There are several ways to perform the clustering process, the most popular of which include the following.
- Barycentric approach. For example, the popular K-mean algorithm and k-center algorithm.
- Aggregation and splitting hierarchical clustering method. For example, the popular Ward algorithm and affine propagation algorithm.
- Methods based on data distribution. For example, gaussian mixture model.
- Density-based approach. For example, Density-Based Spatial Clustering of Applications with Noise (DBSCAN), etc.
Figure 1.6
2. Dimension reduction
Data and machine learning are best friends, but more and bigger data brings a lot of problems. A large number of attributes or bloated feature Spaces are common problems. While a large feature space brings problems in data analysis and visualization, it also brings problems related to training, memory, and spatial constraints. This phenomenon is known as the dimensional curse. Because unsupervised methods can help us extract insights and patterns from unmarked training data sets, they are useful in helping us reduce dimensions.
In other words, the unsupervised approach helps us reduce the feature space by selecting a representative set of features from a complete list of available features, as shown in Figure 1.7.
Figure 1.7
Principal Component Analysis (PCA), nearest neighbor Analysis and discriminant Analysis are commonly used dimensionality reduction techniques.
Figure 1.7 is a famous illustration of how pCA-based dimension reduction works. The left side of the image shows a set of data that can be represented as Swiss rolls in 3d space, and the right side of the image shows the results of using PCA to transform the data into 2d space.
3. Association rule mining
Such unsupervised machine learning algorithms can help us understand and extract patterns from trading data sets. These algorithms, called Market Basket Analysis (MBA), help us identify interesting relationships between trading items.
Using association rule mining, we can answer the question “Which items will be purchased together in a particular store?” “Or” Do people who buy wine also buy cheese? Wait for a problem. Fp-growth, ECLAT and Apriori are some widely used algorithms for mining association rules.
4. Anomaly detection
Anomaly detection is the task of identifying rare events or observations based on historical data, also known as outlier detection.
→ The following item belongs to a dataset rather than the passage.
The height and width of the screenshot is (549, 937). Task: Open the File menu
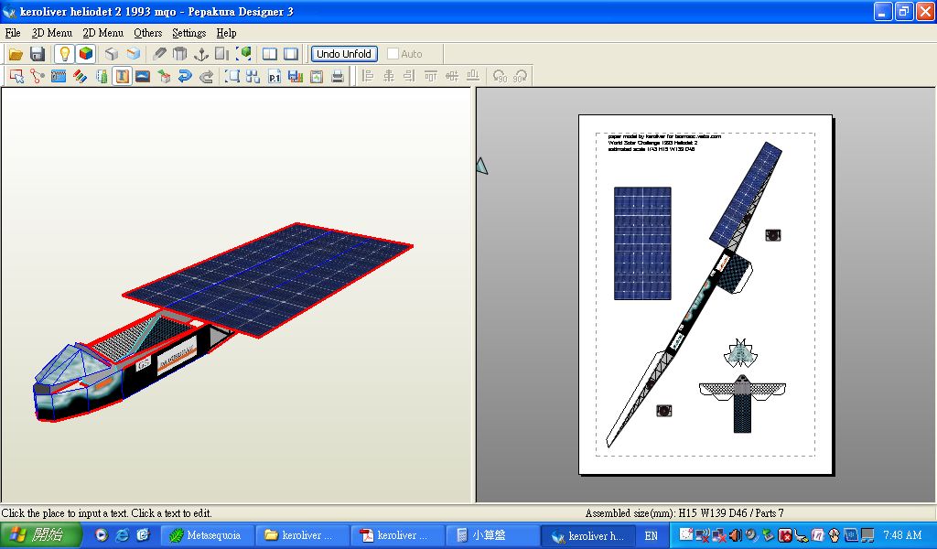pos(13,33)
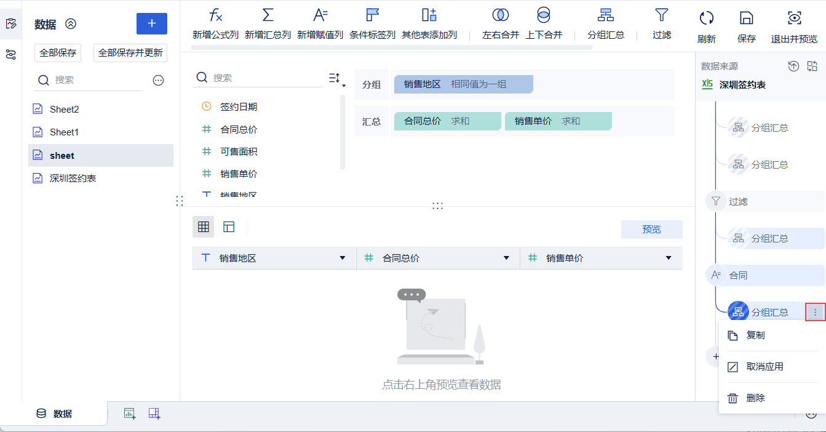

Outliers or outliers are usually characterized by infrequency or sudden outbursts over a short period of time.
For this type of task, we provide the algorithm with a historical data set so that it can identify and learn the normal behavior of the data in an unsupervised learning manner. Once the learning is complete, the algorithm helps us identify patterns that are different from the previous learning behavior.
This article is excerpted from Python Migration Learning
This book is designed to help Python practitioners become familiar with and use the techniques in their respective fields. The structure of the book is roughly divided into the following three parts:
- Foundation of deep learning;
- Transfer learning essentials;
- Transfer learning case studies.
The book first introduces the core concepts of machine learning and deep learning. Then it introduces some important Deep learning architectures, such as Deep Neural Network (DNN) and Convolutional Neural Network (Convolutional Neural Network). CNN), Recurrent Neural Network (RNN), Long Short Term Memory (LSTM) and capsule Network; We then introduce the concept of transfer learning and current state-of-the-art pre-training networks such as VGG, Inception, and ResNet, and learn how to leverage these systems to improve the performance of deep learning models. Finally, a number of real-world case studies and problems in different areas such as computer vision, audio analysis, and natural language processing are presented.
After reading this book, readers will be able to implement deep learning and transfer learning in their own systems.